Matteo Adinolfi - Lega

Una candidatura, quella alle elezioni europee, “inaspettata” come ha sottolineato più volte Matteo Adinolfi in campo per la lista Italia centrale nella Lega.

Ma assunta con la responsabilità, il rigore e la passione che gli sono propri.

Il partito ha fatto quadrato su di lui.

Tutti, dai circoli, agli amministratori si stanno facendo in quattro per far scrivere il suo nome sulla scheda elettorale.

“Quando spieghiamo che se non si mette la preferenza vincono quelli di fuori, la gente lo capisce. Eccome se non lo capisce. In questa provincia i cittadini si sentono abbandonati, senza autostrada.
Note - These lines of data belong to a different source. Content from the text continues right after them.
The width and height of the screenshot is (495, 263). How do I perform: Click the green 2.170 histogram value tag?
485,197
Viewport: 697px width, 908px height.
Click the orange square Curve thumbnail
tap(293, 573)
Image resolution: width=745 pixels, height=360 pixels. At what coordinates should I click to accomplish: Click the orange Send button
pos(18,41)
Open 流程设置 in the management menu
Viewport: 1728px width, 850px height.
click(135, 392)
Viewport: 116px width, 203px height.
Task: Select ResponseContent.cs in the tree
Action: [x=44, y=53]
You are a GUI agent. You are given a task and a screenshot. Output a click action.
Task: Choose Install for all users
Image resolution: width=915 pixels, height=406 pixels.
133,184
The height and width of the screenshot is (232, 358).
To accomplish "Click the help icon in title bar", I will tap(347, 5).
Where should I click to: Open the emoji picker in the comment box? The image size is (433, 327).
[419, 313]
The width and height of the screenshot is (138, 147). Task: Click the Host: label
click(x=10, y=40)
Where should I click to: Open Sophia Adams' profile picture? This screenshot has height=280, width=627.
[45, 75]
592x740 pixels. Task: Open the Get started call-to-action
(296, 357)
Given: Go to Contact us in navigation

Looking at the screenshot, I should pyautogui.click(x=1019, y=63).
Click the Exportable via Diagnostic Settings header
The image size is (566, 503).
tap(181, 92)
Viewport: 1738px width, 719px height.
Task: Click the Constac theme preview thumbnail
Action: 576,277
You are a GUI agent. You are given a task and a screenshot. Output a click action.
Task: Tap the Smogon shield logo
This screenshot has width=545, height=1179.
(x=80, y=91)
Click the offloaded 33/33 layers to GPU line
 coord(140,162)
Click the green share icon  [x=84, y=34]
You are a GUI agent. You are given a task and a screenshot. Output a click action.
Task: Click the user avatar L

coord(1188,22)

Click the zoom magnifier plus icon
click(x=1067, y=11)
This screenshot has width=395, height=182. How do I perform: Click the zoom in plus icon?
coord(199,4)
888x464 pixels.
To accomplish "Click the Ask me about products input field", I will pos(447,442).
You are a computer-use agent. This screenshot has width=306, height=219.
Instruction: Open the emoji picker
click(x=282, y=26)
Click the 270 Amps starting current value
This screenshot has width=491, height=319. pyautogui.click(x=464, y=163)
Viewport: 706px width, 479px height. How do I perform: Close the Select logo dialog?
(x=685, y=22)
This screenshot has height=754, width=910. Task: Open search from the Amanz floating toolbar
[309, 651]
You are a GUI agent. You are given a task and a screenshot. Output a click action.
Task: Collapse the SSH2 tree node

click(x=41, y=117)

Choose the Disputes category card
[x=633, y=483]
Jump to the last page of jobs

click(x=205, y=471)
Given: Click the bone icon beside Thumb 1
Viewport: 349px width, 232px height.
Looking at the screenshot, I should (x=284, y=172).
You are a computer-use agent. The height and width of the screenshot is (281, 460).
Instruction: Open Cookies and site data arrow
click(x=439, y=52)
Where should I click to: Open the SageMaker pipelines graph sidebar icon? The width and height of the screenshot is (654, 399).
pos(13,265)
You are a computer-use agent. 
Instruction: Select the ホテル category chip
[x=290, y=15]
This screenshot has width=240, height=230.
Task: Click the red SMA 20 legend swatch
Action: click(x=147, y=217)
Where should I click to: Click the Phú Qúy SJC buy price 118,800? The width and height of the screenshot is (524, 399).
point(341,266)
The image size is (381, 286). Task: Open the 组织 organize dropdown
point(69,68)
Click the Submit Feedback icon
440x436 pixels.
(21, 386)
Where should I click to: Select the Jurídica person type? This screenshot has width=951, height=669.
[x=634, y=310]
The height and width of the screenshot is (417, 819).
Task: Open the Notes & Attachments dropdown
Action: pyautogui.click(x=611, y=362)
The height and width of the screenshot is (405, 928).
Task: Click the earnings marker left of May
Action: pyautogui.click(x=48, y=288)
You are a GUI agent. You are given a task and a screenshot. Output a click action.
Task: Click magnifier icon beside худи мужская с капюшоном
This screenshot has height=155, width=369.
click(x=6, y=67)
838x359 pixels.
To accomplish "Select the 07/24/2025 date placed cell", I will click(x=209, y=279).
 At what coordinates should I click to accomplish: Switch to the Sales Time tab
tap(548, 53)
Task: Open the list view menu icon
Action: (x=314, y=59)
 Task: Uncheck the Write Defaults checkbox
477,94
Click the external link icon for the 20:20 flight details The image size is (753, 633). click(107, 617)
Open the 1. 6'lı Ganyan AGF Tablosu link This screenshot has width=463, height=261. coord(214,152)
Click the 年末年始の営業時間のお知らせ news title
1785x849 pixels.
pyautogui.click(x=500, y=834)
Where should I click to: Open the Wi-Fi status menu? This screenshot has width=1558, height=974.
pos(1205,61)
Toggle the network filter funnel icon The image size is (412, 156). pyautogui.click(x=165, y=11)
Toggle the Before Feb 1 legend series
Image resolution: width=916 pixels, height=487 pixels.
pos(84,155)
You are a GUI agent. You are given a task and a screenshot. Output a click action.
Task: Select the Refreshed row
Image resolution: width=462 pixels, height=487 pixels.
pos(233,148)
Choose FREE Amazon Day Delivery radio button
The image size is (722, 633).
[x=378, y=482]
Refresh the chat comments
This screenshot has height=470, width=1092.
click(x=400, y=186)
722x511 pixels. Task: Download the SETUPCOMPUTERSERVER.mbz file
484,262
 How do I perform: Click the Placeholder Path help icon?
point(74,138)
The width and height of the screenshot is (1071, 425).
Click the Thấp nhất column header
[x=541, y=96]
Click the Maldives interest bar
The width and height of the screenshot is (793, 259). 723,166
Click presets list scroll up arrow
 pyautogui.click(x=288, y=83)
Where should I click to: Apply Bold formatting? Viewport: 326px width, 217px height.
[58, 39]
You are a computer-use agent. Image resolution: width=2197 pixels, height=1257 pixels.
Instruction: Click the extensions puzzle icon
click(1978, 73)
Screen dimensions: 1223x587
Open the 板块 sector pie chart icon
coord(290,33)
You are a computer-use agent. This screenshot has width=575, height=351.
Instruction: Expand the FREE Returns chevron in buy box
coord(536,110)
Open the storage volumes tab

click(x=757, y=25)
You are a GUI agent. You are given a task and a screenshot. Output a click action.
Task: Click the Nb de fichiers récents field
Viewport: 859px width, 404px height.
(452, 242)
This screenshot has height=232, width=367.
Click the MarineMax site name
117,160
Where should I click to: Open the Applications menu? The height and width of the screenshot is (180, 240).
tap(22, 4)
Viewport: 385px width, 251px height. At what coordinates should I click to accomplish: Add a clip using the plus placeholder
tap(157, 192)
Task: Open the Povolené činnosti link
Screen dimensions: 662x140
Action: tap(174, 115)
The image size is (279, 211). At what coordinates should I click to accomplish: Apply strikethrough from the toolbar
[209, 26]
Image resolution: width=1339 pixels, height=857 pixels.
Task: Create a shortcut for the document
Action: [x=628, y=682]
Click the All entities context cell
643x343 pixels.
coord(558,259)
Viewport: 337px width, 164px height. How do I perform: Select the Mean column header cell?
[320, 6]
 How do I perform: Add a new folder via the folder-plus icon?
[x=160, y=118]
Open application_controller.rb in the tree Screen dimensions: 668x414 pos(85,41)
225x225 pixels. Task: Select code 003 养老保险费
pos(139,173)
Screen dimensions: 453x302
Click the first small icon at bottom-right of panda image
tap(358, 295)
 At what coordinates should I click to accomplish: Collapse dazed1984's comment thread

Gli ospedali non funzionano, molte amministrazioni comunali, in primis quella di Latina, non riescono a governare. Va da sé che c’è voglia di un cambiamento radicale per il quale ci si affida a chi sul territorio ci mette la faccia”.

I temi della campagna elettorale per le europee sono scritti a chiare lettere nel programma della Lega.

Adinolfi le ha coniugate sul territorio rispondendo a quelle che sono le reali esigenze dei cittadini dall’immigrazione al turismo, passando per l’agricoltura, l’economia, le infrastrutture e lo sviluppo.

La famigerata direttiva Bolkestein è stata uno dei temi ricorrenti della sua campagna elettorale.

“Questa provincia ha una meravigliosa costa, il mio Paese, l’Italia, ha una meravigliosa costa. Ma la politica non è stata brava a farne un indotto turistico. Gli europarlamentari nel 2009, quando è stata introdotta la Bolkestein non si sono neanche accorti che in Italia non poteva essere applicata e quindi hanno lasciato che si approvasse questa direttiva distruttiva per gli operatori del settore”.

Ma sviluppo dell’imprenditorialità significa valorizzazione di un settore di punta quale il turismo, proprio in provincia di Latina, rappresenta.

“Abbiamo un territorio ricco di bellezze. Il turismo va creato e sostenuto con risorse adeguate. Non si è stati in grado di intercettare a dovere il turismo russo, non ci si è fatti trovare pronti organizzando le nostre mete, preparando offerte alternative alle località oggi off-limits per le guerre e ragioni di sicurezza. Il nostro turismo ‘scomposto’ va completamente ristrutturato, ripensato”.

L’Europa oggi potrebbe fornire molte opportunità dando un supporto concreto ad un patrimonio unico che contraddistingue questo territotio come l’agricoltura.

“E’ un comparto, fatto di tante famiglie, imprese, storia e tradizione che finora è stato rappresentato male in Europa. Gli europarlamentari italiani non si sono accorti che i regolamenti per i finanziamenti alle imprese agricole erano tarati per le grandi aziende tedesche e francesi. Noi della Lega vogliamo difendere le piccole e medie aziende agricole italiane. Ecco, dobbiamo andare in Europa anche per questo”.

Campagna elettorale significa aumentare e rendere più intenso il contatto con i cittadini.

“Personalmente così come tutti i componenti della lega abbiamo sempre mantenuto il costante e quotidiano contatto con i cittadini, con le loro esigenze. Certo che quello che fa male è percepire il senso di abbandono vissuto dai cittadini. Questo mi ha colpito molto. Il mio impegno sarà anche e soprattutto finalizzato a ricostruire la fiducia nella politica, nelle amministrazioni, nelle istituzioni sperando ovviamente di poterne fare parte a pieno titolo”.